Change in the par value of the Company’s Capital Stock from no par
value per share to $.001 par value per share under the Company’s
Amended and Restated Articles of Incorporation

     The Company’s Board of Directors has unanimously adopted a resolution seeking stockholder approval to amend the par value of its capital stock from no par value per share to $.001 per value per share. The proposed amendment will not have any material effect on the Company’s business, operations, reporting requirements or stock price. Stockholders will not be required to have new stock certificates reflecting the change in the par value.

     A copy of the proposed Amended and Restated Articles of Incorporation is attached as Annex A to this Proxy Statement.

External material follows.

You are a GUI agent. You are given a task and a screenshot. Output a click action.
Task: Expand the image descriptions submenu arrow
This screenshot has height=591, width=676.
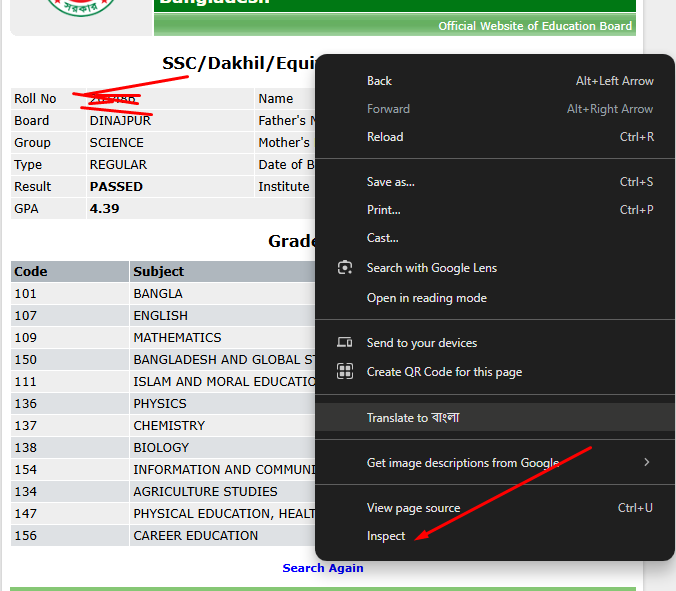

     Par value is used to designate the lowest value for which a company can sell its stock, and is used in valuing the common stock on a company’s balance sheet. Historically, the concepts of par value and the stated capital of a company were to protect creditors and senior security holders by ensuring that a company received at least the par value as consideration for issuance of its shares. Over time, these concepts have lost their significance for the most part. So, while an increase in par value may at one time have been significant, that is no longer true.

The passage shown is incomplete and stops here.